(begin)

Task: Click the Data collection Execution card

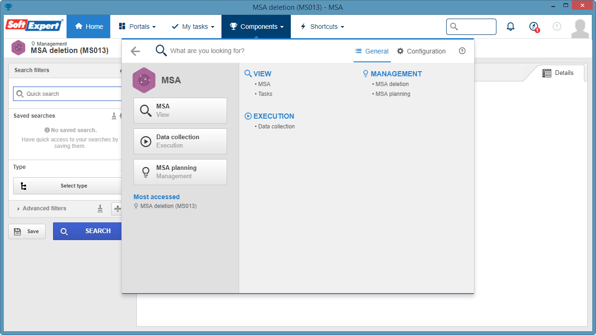Action: (180, 141)
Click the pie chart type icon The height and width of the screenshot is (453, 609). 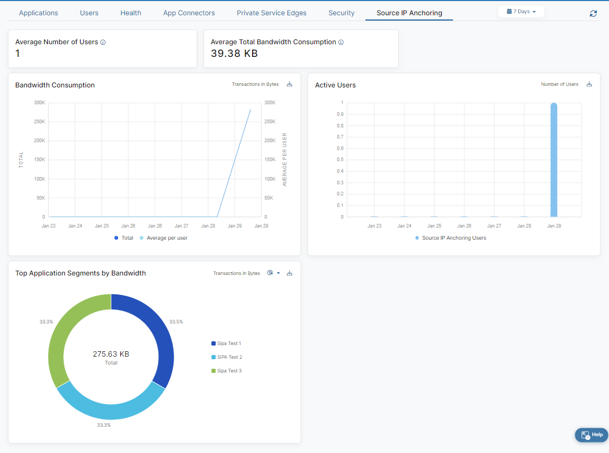pos(270,273)
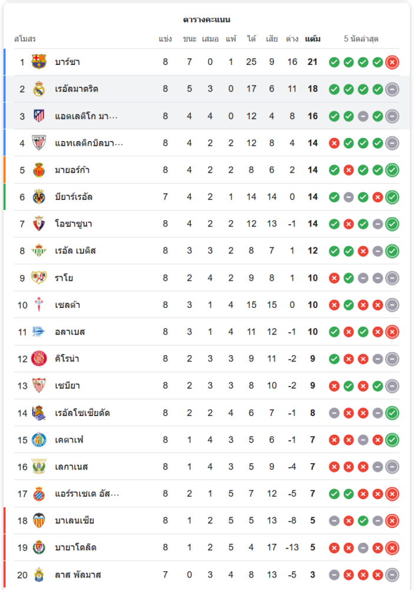The height and width of the screenshot is (590, 414).
Task: Select the เซบียา team name
Action: [68, 386]
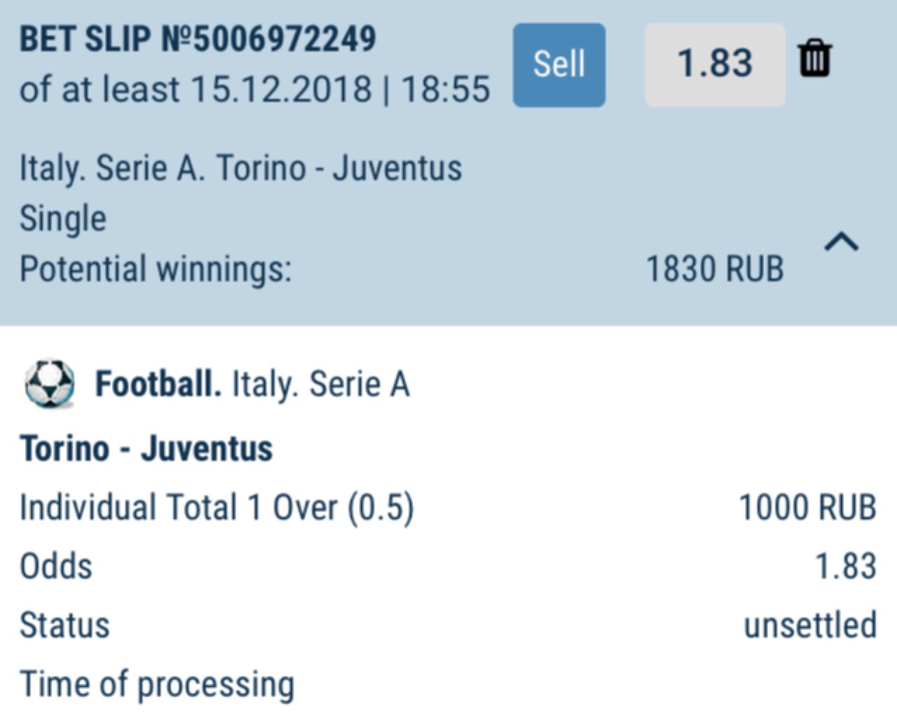
Task: Click the Sell button
Action: click(x=559, y=64)
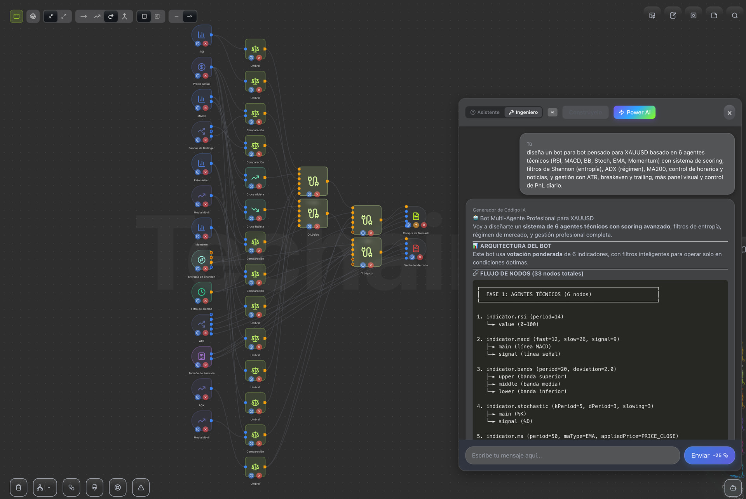Toggle the expand nodes view option
The width and height of the screenshot is (746, 499).
pos(64,16)
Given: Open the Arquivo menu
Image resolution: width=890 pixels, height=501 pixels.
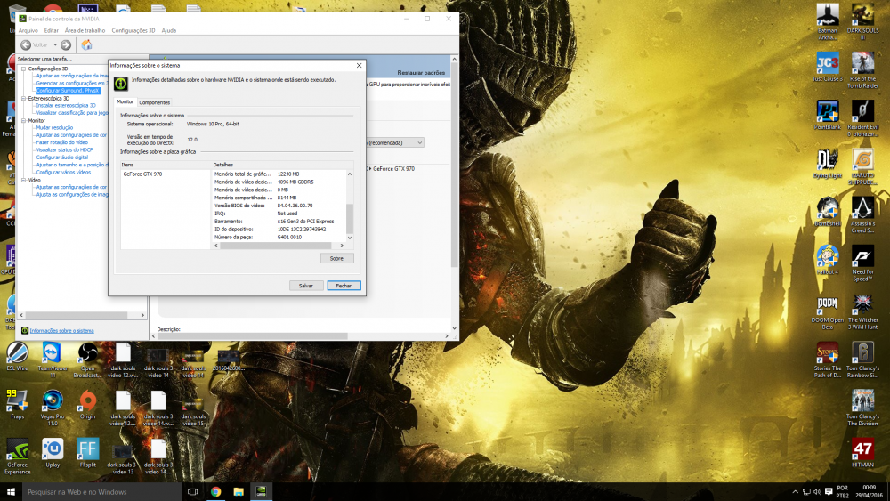Looking at the screenshot, I should [28, 30].
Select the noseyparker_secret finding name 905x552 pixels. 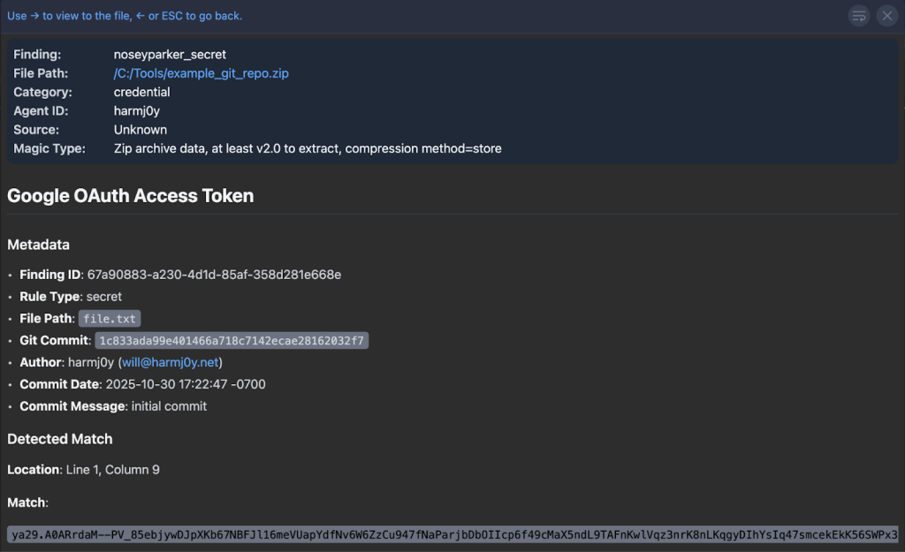(x=170, y=55)
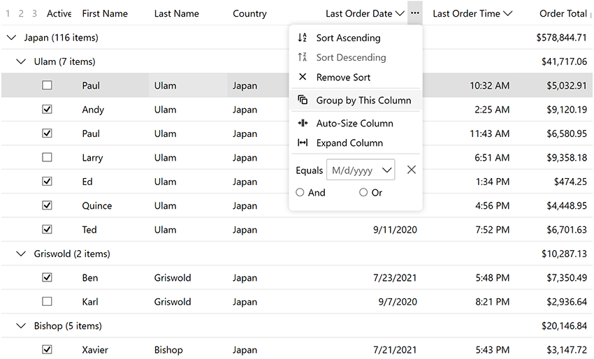The height and width of the screenshot is (359, 594).
Task: Clear the filter with the X button
Action: [x=412, y=170]
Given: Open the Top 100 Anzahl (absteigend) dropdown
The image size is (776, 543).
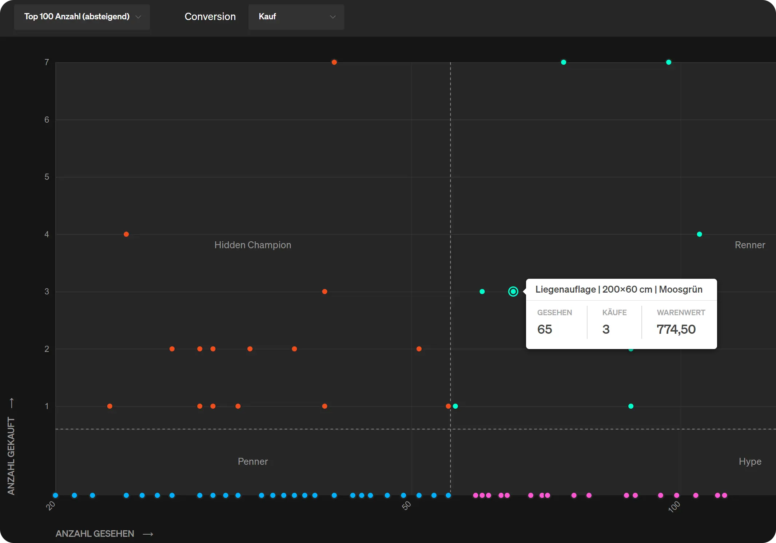Looking at the screenshot, I should coord(82,17).
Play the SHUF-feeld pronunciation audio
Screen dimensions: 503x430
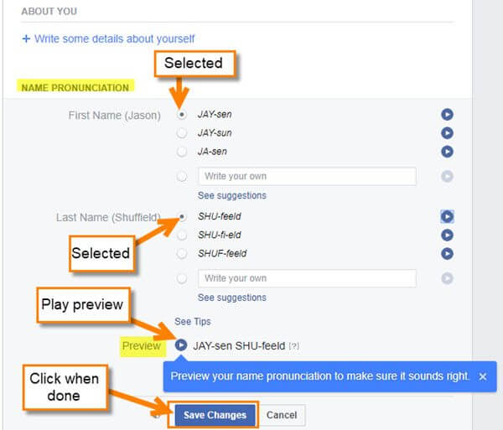pyautogui.click(x=447, y=254)
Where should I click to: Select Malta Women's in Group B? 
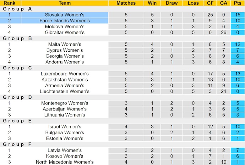pos(65,44)
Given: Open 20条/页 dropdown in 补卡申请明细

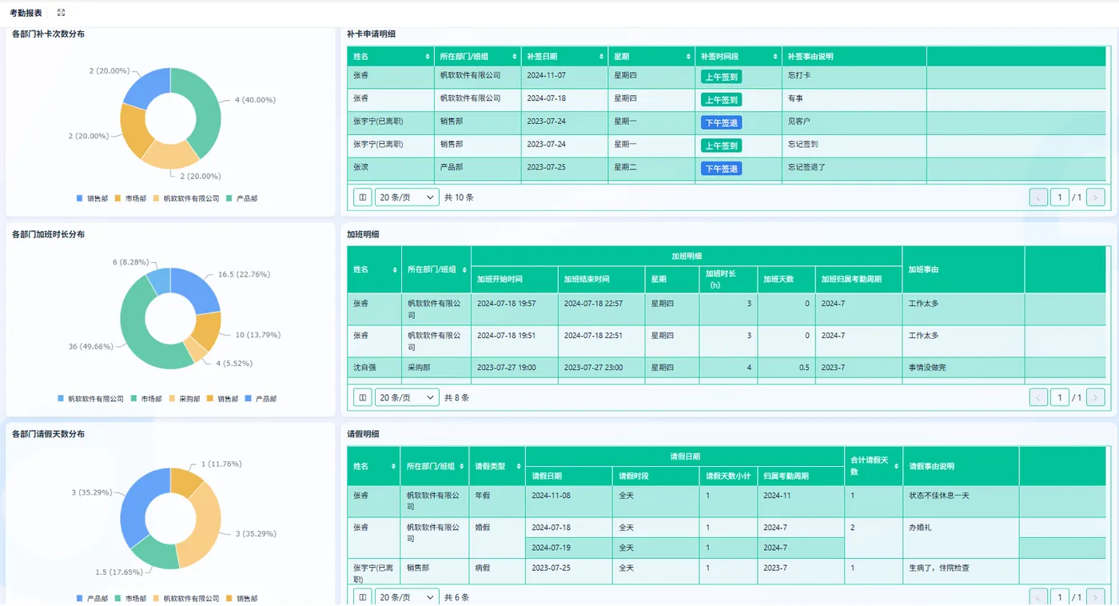Looking at the screenshot, I should tap(407, 197).
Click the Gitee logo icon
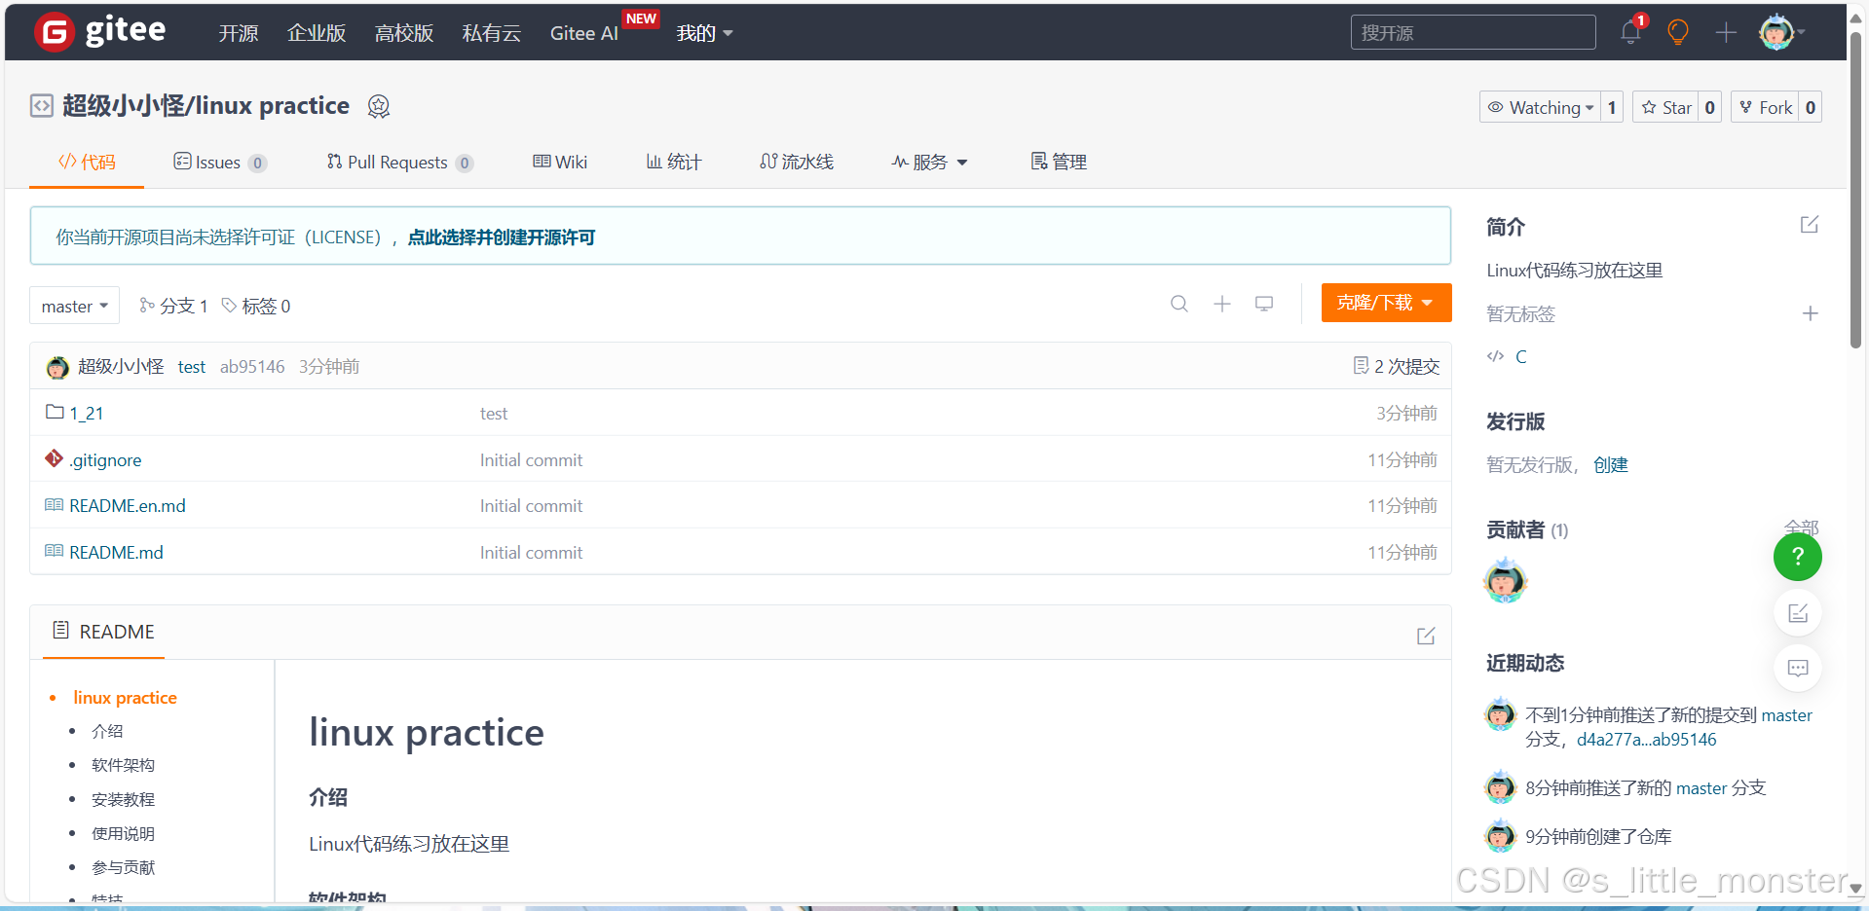Screen dimensions: 1869x911 point(54,30)
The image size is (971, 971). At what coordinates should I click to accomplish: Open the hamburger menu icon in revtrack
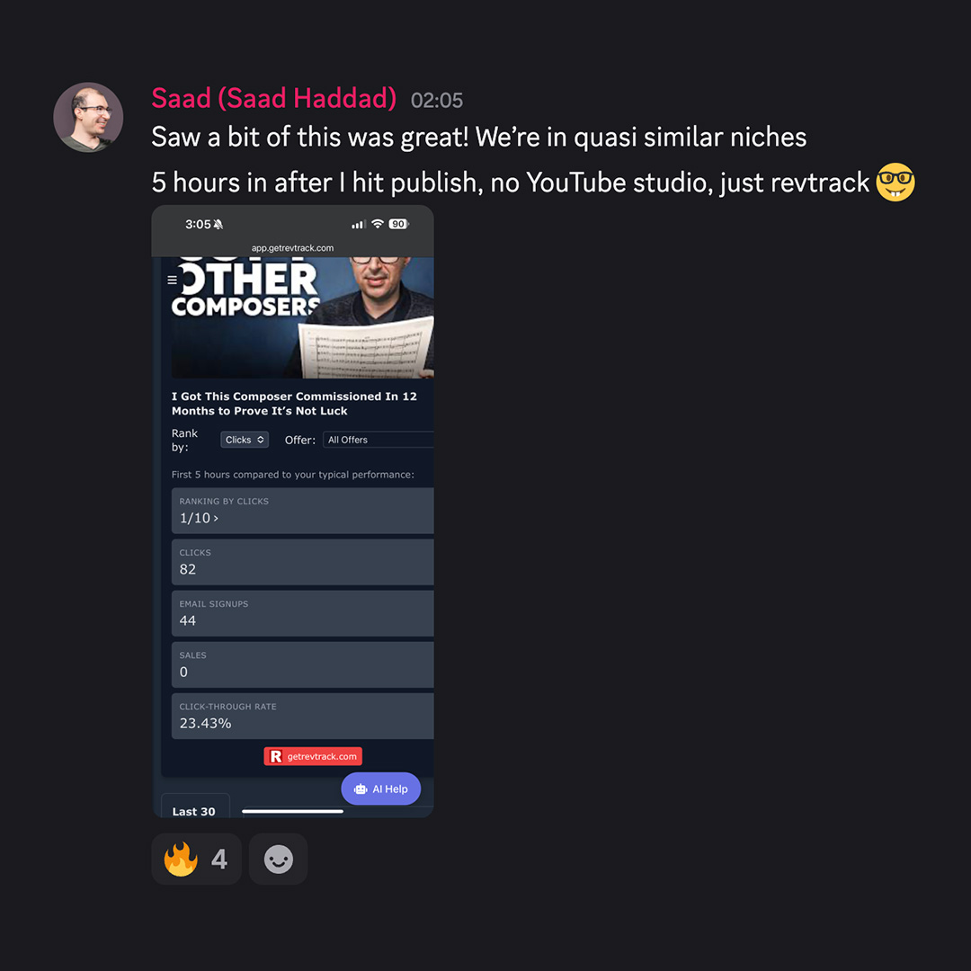point(172,280)
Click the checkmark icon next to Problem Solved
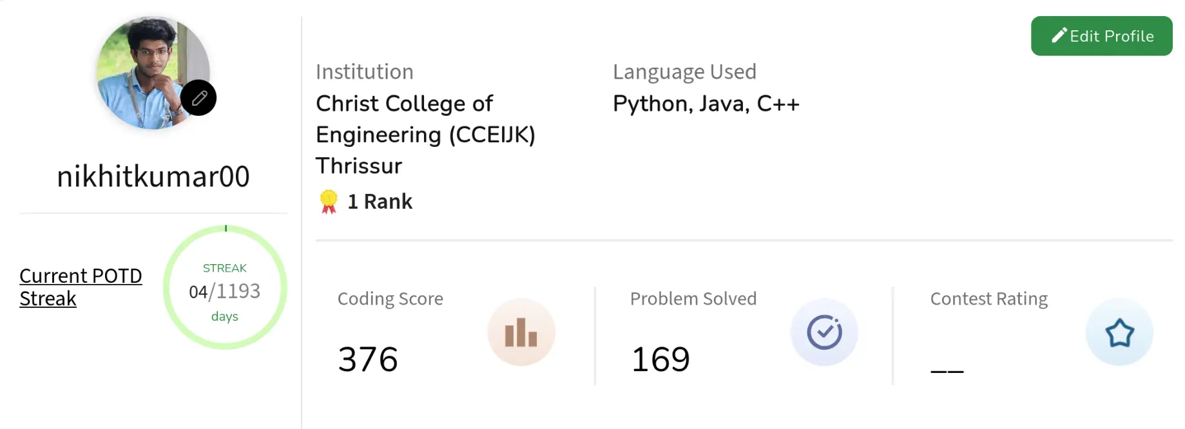Viewport: 1185px width, 429px height. [x=825, y=332]
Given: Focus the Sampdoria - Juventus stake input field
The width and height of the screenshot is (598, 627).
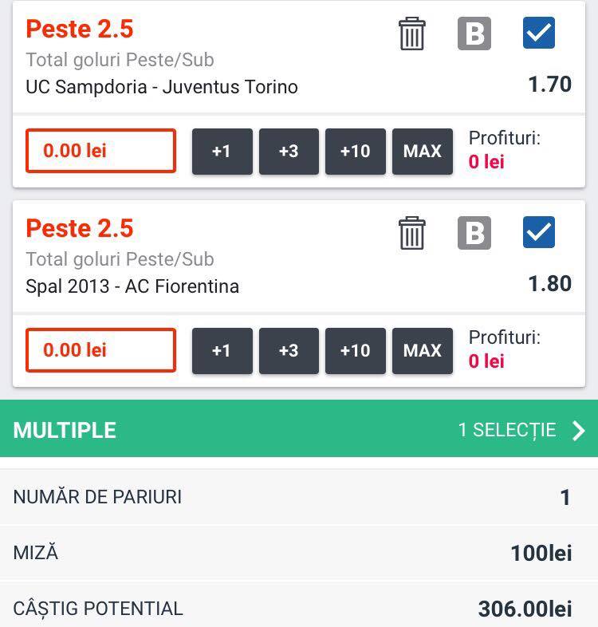Looking at the screenshot, I should pyautogui.click(x=100, y=151).
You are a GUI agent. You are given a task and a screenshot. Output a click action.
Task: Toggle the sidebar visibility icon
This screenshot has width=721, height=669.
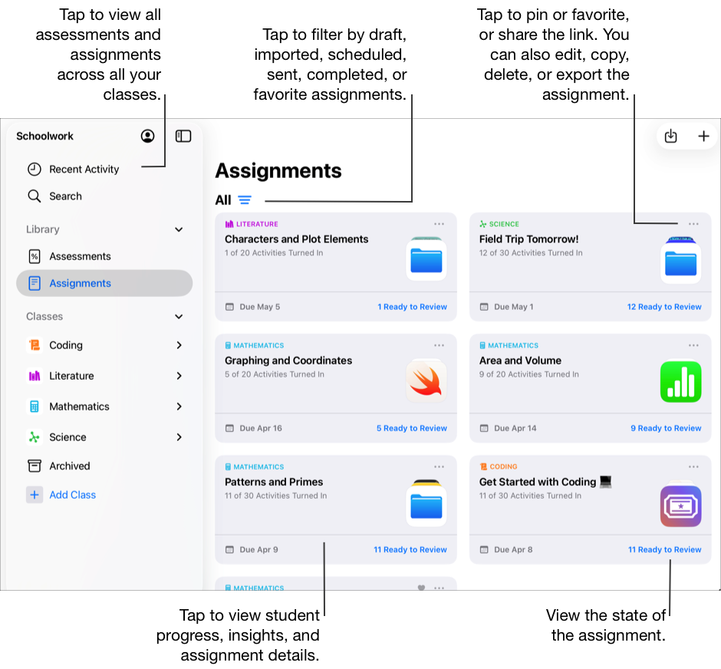coord(183,136)
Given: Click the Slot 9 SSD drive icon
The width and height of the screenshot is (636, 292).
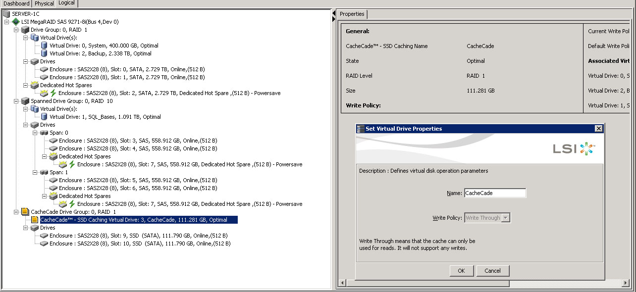Looking at the screenshot, I should coord(44,236).
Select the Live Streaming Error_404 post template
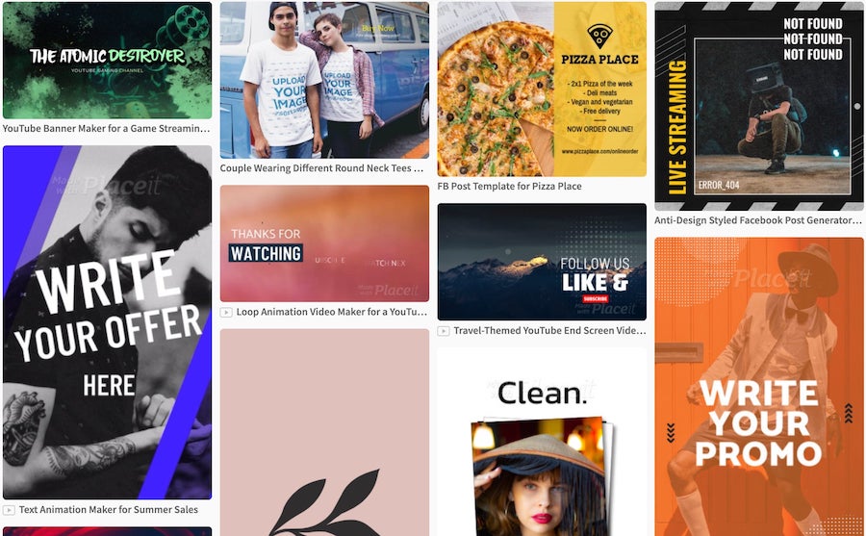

(end)

◆ **Required task**: Extract each line from the entries above that contains the word "menu".

◆ **Answer below**:
Given: Open the Arquivo menu
The image size is (971, 971). At what coordinates should I click to accomplish: Open the hamburger menu icon in revtrack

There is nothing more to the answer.